EXERCISE MATERIALS =
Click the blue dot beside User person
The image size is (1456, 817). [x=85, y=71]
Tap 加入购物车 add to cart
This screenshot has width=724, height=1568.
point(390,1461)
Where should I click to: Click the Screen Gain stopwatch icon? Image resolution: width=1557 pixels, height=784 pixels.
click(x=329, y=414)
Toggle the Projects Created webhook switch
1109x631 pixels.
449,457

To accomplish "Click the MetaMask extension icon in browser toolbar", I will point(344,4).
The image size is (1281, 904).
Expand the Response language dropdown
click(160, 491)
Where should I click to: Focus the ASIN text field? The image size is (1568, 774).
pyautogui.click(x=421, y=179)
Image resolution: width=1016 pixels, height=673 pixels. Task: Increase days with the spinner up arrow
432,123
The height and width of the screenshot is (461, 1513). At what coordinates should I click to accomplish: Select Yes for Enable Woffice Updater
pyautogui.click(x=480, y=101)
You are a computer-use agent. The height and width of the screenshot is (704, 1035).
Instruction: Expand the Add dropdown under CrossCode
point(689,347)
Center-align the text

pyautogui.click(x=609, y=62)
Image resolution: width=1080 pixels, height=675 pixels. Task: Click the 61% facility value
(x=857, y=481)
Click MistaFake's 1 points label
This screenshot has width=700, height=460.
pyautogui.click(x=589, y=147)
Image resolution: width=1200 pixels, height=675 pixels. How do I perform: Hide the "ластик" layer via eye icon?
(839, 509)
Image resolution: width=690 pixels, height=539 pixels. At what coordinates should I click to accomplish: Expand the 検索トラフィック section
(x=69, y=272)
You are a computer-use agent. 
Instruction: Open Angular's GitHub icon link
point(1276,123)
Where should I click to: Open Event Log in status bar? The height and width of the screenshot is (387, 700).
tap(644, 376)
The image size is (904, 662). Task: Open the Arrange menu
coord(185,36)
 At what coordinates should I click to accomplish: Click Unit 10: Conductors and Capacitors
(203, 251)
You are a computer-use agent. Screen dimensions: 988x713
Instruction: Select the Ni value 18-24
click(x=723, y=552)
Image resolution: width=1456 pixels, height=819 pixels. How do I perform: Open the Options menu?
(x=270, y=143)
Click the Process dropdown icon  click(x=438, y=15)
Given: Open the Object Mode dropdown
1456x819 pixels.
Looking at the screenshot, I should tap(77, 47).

TASK DESCRIPTION = Please render every line of the entries above as a numbered list, leaving out the blank lines.

TASK RESPONSE =
1. Click the blue dot beside User person
2. The image size is (1456, 817). [x=85, y=71]
3. Tap 加入购物车 add to cart
4. This screenshot has width=724, height=1568.
5. point(390,1461)
6. Where should I click to: Click the Screen Gain stopwatch icon? Image resolution: width=1557 pixels, height=784 pixels.
7. click(x=329, y=414)
8. Toggle the Projects Created webhook switch
9. 1109x631 pixels.
10. 449,457
11. To accomplish "Click the MetaMask extension icon in browser toolbar", I will point(344,4).
12. The image size is (1281, 904).
13. Expand the Response language dropdown
14. click(160, 491)
15. Where should I click to: Focus the ASIN text field? The image size is (1568, 774).
16. pyautogui.click(x=421, y=179)
17. Image resolution: width=1016 pixels, height=673 pixels. Task: Increase days with the spinner up arrow
18. 432,123
19. The height and width of the screenshot is (461, 1513). At what coordinates should I click to accomplish: Select Yes for Enable Woffice Updater
20. pyautogui.click(x=480, y=101)
21. You are a computer-use agent. The height and width of the screenshot is (704, 1035).
22. Instruction: Expand the Add dropdown under CrossCode
23. point(689,347)
24. Center-align the text
25. pyautogui.click(x=609, y=62)
26. Image resolution: width=1080 pixels, height=675 pixels. Task: Click the 61% facility value
27. (x=857, y=481)
28. Click MistaFake's 1 points label
29. This screenshot has width=700, height=460.
30. pyautogui.click(x=589, y=147)
31. Image resolution: width=1200 pixels, height=675 pixels. How do I perform: Hide the "ластик" layer via eye icon?
32. (839, 509)
33. Image resolution: width=690 pixels, height=539 pixels. At what coordinates should I click to accomplish: Expand the 検索トラフィック section
34. (x=69, y=272)
35. You are a computer-use agent. 
36. Instruction: Open Angular's GitHub icon link
37. point(1276,123)
38. Where should I click to: Open Event Log in status bar? The height and width of the screenshot is (387, 700).
39. tap(644, 376)
40. The image size is (904, 662). Task: Open the Arrange menu
41. coord(185,36)
42.  At what coordinates should I click to accomplish: Click Unit 10: Conductors and Capacitors
43. (203, 251)
44. You are a computer-use agent. Screen dimensions: 988x713
45. Instruction: Select the Ni value 18-24
46. click(x=723, y=552)
47. Image resolution: width=1456 pixels, height=819 pixels. How do I perform: Open the Options menu?
48. (x=270, y=143)
49. Click the Process dropdown icon  click(x=438, y=15)
50. Given: Open the Object Mode dropdown
51. 1456x819 pixels.
52. Looking at the screenshot, I should tap(77, 47).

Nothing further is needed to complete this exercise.